A Fully Distributed Index – the Flex Index
How it Works
The Flex index is no longer tied to a single server, so the restrictions imposed by that dependence are removed. Larger and larger Indexes can be handled by adding sufficient Shards to the mix, making the Flex Index capable of virtually unlimited scope. Unlike a single Index, the Flex Index can be tuned to the specifics of a particular deployment and data set. When the Index is distributed among multiple servers, overall performance for indexing and search may be greatly increased. More machines working in parallel can translate to much faster indexing operations. More importantly, Solr is always looking for the most efficient way to distribute a query to a Shard and its Replicas for maximum efficiency.
The Flex Index (based on SolrCloud) distributes the index into multiple logical pieces called Shards.
Each Shard has one or more Replicas located on different servers, so each of the logical partitions of the Index always has one or more copies. The initial numbers of Shards and Replicas are determined by the size of the Index.
If there is more than one Replica, one of them is designated as the Leader. Leaders play a role in the indexing process and are automatically elected. If a leader goes down, one of the other Replicas is automatically elected as the new leader.
Fault Tolerance
Replicas are critical to some of the most important aspects of the distributed Flex Index: redundancy and fault tolerance. For example, when one Replica is unavailable because a server goes down, the other Replicas can continue to participate in indexing and search. In the example below, Replica 1a is offline but Replicas 1b and 1c are still available.
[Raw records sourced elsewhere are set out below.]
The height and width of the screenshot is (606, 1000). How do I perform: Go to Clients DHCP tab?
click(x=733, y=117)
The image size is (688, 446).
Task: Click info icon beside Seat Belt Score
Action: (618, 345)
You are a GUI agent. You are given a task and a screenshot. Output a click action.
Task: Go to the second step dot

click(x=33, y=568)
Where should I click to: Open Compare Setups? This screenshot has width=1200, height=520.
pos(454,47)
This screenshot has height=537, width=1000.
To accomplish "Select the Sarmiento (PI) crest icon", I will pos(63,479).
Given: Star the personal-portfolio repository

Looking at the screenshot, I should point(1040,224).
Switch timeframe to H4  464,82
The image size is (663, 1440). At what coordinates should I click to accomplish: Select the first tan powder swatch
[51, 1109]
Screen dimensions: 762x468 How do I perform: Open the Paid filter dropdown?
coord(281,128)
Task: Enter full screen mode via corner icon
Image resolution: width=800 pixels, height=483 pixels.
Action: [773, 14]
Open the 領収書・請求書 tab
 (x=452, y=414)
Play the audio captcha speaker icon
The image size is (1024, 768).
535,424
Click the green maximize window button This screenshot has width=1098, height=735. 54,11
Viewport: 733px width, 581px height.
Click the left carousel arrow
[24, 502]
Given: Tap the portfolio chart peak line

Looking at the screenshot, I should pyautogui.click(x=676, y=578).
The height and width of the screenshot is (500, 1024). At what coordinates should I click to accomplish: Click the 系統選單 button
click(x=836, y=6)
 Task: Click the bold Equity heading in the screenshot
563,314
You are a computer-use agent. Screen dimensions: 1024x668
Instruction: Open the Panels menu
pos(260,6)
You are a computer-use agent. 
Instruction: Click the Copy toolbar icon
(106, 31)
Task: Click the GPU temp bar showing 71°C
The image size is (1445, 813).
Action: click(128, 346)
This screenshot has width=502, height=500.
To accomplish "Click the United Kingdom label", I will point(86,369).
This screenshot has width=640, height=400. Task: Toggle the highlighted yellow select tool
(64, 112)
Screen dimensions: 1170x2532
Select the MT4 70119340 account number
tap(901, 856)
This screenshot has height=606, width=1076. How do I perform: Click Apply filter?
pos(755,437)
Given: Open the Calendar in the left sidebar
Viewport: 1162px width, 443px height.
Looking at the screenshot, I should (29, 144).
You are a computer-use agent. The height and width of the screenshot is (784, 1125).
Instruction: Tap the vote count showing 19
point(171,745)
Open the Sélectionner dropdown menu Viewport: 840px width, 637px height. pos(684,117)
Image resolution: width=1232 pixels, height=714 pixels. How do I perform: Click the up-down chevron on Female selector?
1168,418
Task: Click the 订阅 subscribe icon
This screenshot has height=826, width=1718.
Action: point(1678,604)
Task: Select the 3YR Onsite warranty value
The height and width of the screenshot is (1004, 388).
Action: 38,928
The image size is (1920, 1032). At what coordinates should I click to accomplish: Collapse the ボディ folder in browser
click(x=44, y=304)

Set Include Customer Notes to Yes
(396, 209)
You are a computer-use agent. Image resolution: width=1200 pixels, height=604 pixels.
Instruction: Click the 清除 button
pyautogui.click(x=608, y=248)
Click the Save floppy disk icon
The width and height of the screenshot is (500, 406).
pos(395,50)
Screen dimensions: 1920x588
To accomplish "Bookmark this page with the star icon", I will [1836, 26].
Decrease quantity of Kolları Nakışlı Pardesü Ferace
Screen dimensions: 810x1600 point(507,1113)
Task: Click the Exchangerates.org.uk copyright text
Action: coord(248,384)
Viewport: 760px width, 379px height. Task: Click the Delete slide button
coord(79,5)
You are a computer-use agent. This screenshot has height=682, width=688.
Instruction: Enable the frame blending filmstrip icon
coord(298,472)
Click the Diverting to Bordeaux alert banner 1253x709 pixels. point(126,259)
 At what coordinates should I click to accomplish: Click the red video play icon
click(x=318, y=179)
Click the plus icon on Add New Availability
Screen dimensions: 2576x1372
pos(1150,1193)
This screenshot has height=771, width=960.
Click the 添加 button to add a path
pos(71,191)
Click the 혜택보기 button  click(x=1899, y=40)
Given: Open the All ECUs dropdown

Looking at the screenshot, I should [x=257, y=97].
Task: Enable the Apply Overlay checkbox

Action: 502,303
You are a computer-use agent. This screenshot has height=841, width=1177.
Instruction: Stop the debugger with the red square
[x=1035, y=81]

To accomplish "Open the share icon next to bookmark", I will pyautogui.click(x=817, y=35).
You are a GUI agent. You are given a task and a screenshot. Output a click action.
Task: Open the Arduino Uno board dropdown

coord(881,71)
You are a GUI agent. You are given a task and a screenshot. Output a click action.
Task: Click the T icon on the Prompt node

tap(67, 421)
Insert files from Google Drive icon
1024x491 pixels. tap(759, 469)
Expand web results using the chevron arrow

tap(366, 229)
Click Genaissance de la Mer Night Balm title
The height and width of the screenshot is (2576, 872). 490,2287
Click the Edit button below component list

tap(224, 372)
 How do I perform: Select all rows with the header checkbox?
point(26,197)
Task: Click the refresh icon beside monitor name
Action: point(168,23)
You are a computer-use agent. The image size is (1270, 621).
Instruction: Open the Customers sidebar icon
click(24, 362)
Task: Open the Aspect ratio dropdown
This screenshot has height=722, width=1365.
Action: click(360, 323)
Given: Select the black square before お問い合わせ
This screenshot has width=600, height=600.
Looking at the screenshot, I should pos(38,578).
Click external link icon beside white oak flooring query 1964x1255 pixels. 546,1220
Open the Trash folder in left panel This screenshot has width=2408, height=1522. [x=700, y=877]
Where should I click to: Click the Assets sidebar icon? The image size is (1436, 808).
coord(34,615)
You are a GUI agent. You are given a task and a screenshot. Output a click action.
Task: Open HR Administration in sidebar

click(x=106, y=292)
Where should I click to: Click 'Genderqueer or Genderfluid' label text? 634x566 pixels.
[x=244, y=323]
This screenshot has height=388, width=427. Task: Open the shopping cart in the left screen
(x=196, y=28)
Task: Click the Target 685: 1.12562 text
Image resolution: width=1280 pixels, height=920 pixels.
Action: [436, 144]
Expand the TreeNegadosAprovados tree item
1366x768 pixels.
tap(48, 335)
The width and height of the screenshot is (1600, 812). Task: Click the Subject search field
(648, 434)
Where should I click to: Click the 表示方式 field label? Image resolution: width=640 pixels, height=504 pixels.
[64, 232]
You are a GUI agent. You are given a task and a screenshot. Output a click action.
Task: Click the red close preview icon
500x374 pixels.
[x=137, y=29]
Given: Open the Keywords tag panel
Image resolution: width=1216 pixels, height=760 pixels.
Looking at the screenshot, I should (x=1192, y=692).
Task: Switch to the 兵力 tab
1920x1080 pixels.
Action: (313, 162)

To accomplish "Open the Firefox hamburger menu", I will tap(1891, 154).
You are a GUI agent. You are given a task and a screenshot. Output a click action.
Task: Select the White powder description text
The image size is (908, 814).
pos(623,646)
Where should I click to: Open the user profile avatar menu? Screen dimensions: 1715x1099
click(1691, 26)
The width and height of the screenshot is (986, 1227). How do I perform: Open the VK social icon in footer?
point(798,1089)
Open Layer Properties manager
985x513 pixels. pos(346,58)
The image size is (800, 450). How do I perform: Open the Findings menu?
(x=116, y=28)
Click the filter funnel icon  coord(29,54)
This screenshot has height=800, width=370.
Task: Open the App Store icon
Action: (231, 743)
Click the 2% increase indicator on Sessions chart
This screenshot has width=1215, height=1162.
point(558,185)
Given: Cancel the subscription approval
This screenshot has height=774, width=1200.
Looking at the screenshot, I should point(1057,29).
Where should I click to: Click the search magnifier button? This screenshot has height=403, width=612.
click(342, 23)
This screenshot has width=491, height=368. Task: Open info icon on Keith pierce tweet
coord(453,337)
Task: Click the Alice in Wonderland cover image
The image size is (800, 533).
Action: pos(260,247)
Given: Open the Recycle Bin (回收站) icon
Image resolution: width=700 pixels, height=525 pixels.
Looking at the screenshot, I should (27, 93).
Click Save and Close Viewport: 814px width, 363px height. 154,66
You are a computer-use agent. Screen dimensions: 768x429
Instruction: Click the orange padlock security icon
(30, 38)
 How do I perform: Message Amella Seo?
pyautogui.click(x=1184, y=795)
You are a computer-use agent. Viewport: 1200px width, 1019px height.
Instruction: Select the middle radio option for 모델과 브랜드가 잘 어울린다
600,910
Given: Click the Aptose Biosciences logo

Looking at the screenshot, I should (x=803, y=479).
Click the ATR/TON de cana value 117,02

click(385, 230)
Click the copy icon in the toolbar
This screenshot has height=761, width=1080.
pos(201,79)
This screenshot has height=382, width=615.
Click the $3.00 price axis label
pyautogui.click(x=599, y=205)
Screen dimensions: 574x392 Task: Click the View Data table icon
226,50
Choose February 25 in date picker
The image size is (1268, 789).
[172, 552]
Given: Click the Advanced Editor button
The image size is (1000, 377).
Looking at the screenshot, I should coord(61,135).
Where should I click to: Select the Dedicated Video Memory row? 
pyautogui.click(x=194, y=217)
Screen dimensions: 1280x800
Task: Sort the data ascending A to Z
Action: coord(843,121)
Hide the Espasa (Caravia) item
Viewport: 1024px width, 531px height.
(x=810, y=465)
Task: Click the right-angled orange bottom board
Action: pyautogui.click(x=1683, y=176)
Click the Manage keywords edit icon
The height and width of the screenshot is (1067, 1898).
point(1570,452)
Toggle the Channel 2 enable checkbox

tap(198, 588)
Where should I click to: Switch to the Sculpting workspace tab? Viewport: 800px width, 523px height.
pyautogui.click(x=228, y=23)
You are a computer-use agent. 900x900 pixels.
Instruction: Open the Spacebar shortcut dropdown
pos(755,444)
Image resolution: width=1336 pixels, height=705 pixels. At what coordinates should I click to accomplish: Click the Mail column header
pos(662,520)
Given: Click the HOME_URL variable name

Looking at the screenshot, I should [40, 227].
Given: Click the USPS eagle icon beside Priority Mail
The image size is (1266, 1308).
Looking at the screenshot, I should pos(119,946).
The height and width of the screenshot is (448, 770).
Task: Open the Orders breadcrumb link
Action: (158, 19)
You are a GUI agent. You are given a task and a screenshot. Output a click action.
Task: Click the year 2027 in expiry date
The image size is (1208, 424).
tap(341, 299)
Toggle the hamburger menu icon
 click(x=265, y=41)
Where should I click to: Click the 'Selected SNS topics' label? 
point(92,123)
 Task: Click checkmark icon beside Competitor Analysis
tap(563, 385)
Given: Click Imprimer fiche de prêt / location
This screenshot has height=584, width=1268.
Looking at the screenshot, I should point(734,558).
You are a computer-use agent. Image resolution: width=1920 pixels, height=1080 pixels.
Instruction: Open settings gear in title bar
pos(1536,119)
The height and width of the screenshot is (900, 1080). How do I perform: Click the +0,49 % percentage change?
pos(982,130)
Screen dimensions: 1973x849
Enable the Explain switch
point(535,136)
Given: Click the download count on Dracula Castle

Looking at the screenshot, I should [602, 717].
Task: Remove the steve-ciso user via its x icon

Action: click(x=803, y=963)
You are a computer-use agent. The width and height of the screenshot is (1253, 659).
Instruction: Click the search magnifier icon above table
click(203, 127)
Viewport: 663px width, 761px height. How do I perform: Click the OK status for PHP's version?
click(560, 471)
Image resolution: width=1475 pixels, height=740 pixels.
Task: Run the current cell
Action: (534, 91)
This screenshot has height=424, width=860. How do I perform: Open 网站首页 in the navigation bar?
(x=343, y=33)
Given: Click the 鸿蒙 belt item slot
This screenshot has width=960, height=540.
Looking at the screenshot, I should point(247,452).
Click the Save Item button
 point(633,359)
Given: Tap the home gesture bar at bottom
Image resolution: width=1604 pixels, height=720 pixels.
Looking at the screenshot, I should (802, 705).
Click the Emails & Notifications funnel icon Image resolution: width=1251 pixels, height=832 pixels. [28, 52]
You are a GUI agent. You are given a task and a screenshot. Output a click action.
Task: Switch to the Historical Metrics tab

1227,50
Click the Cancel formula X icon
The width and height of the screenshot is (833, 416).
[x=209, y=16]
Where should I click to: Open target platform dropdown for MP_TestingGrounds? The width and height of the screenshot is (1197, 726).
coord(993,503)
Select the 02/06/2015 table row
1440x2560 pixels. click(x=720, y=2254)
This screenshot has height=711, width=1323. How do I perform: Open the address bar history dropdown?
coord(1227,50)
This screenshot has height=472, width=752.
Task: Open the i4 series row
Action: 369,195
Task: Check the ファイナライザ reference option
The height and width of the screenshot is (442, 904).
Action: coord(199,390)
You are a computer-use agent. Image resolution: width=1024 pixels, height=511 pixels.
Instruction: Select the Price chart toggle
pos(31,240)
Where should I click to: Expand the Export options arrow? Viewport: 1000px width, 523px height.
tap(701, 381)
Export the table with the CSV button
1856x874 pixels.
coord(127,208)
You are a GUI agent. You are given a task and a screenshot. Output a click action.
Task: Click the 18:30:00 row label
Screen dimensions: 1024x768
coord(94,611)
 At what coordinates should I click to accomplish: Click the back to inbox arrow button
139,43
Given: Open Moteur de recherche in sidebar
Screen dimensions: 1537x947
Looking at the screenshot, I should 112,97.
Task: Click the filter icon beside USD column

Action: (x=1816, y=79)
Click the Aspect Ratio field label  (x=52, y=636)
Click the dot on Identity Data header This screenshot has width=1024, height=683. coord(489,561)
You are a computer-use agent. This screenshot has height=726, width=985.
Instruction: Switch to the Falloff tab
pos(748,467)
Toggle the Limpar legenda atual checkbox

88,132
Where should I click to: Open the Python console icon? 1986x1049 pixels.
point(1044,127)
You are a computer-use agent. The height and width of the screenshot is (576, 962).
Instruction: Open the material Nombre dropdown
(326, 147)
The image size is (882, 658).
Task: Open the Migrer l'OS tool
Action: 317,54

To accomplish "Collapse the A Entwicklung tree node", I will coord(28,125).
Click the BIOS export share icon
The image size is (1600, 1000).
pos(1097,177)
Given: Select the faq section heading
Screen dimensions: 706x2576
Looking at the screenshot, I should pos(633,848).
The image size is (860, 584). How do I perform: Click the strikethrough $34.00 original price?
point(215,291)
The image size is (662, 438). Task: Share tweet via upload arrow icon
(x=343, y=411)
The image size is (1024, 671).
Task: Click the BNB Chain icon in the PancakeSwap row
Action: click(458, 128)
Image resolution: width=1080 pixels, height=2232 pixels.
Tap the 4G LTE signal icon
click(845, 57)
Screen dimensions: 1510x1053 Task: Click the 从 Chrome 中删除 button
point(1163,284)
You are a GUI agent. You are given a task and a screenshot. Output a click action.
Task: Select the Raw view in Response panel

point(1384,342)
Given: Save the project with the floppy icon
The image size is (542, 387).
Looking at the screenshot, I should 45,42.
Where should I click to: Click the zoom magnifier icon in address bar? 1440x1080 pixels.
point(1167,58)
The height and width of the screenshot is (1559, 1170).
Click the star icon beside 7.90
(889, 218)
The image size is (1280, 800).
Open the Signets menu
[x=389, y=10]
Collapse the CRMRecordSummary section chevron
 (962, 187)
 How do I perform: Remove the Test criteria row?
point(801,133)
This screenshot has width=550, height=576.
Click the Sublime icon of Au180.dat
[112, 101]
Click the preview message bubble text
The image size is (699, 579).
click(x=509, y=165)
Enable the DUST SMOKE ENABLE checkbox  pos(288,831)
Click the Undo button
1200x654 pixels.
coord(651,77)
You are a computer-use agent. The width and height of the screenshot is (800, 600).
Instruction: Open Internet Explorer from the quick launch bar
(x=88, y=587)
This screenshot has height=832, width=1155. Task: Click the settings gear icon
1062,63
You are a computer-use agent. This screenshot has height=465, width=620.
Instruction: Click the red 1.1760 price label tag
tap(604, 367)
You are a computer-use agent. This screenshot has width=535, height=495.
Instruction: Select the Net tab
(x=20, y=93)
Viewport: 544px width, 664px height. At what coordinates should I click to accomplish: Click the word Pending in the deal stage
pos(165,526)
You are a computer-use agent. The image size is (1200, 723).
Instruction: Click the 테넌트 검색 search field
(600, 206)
Keeping Track of the Pieces - Zookeeper
SolrCloud and the Flex Index require an entity called Zookeeper to monitor and keep track of all of the pieces of an Index (Shards and their Replicas). Part of what ZooKeeper does is to determine which servers are up and running at any given time. It also makes takes care of Leader election as well, usually when an individual server is down or unreachable. When Solr needs information about the distribution and states of Shards and Replicas, it consults Zookeeper. That way Solr can manage indexing and search without having keep track all of the different parts of the index – that’s Zookeeper’s job.
Indexing the Flex Index
During indexing, Solr sends a document to the current leader of a shard for indexing, then distributes the update to all the shard replicas. The leader’s job is to make sure that all replicas are up to date with the same information stored in the leader. Index information is viewable in Voyager Navigo, and there is no difference between the way a Flex Index is displayed and the Standard,machine-dependent Index.
Searching the Flex Index
To the user, the Flex Index is invisible and their search experience is virtually unchanged from previous versions. When a user initiates a search query, Solr uses the information in the Zookeeper database to decide which servers and Replicas should handle that query. When a Solr node receives a search request, the request is routed to a replica of a shard that is part of the collection being searched. The chosen replica acts as an aggregator: it creates internal requests to randomly chosen replicas of every shard in the collection, coordinates the responses, issues any subsequent internal requests as needed (for example, to refine facets values, or request additional stored fields), and constructs the final response for the client, in this case, Voyager Navigo.
The Future of Indexing
The capabilities that the Flex Index offers uncouples the Index from a single, dedicated server. The logical distribution of subsets of the Index, independent from machines and servers, will make possible larger and larger data sets and resultant Indexes. The Cloud-nature of the Flex Index opens up even more opportunities for increases in performance, efficiency and reliability.